Consistent hash rings

Systems nowadays are expected to be scalable and highly-available. They should be able to handle any load given to them (always in the boundaries of the agreed SLA) and since they usually run on cheap machines they should be fault-tolerant and always serve requests even if some of the machines die.

How do we achieve that? Well, that's easy...

Make a service stateless, startup a bunch of instances of it, and put the instances behind a load balancer.

But wait a minute....!

There are times that we actually want to make sure a certain request is routed to the same instance.

Some common use cases of this is when we use in-memory caching and we want to minimise cache misses or when the instances of the service are stateful.

Hashing...the naive way

A way to redirect a request into the same node is by using hashing. Basically, apply a hash function to a request to get a number and then somehow map this number to a specific node.

The naive and easy solution to this would be to do a modulo on the hash result with the total number of nodes we have, thus getting a number that corresponds to one of our nodes.

node_number = hash(request) mod total_number_of_nodes

So, as an example, let's assume we have a total of 3 nodes and the following 4 requests:

Request Hash Node
A 1337 2
B 1338 0
C 1339 1
D 1330 2

Let's assume now that suddenly the load increases so the autoscaler spins up one more node. Now we have 4 nodes. Let's see what happens to the above example:

Request Hash Node (Before) Node (Now)
A 1337 2 1
B 1338 0 2
C 1339 1 3
D 1340 2 0

As we can see, all the requests were affected by the addition of a new node. Basically, the distribution is changing whenever we change the number of nodes.

Obviously, this is something we want to avoid. And this is exactly what consistent hashing is solving.

Consistent hashing

In consistent hashing, we think of the nodes as points on a ring (thus the name consistent hashing ring).

These points can be determined in various ways. For example, we could use something like the following:

node_point = hash(node_ip_address) mod 360°

Then, the incoming requests are also mapped as points on this ring. In other words, instead of doing a modulo with the total number of nodes as we did before, we do a modulo with 360°.

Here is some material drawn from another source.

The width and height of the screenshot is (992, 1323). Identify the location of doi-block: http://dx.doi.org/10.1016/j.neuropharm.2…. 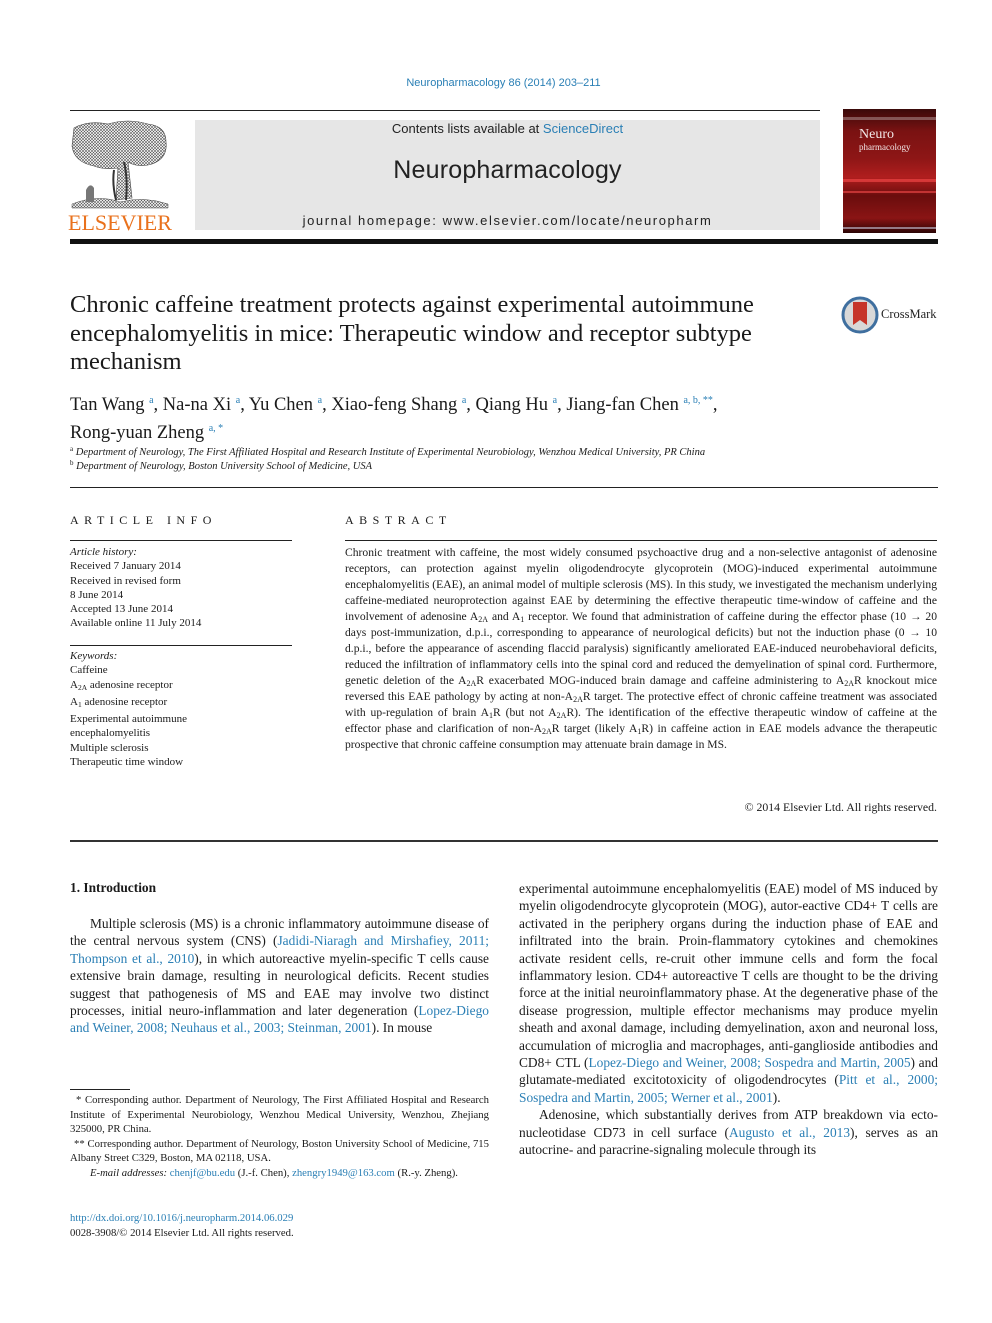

Finally, once we have a request as a point in our ring, the node that should be used for this request is defined as the next node on the ring in a clockwise order.

Request Node
A 2
B 3
C 1
D 1

Let's see now what happens when we add a new node in the ring:

Request Node (Before) Node (Now)
A 2 2
B 3 3
C 1 4
D 1 1

We notice that, unlike before, only a single request was affected by this change, request C.

Conclusion

Consistent hashing is a great way to achieve hashing in a distributed system which is independent of the number of servers or objects in the system. It's definitely a very useful tool that any engineer dealing with distributed systems should have in his toolbox.

In fact, a lot of the modern distributed highly-scalable databases such as Cassandra, DynamoDB, VoldemortDB, and many more are using consistent hashing internally to determine the nodes that likely contain the information the user is trying to retrieve.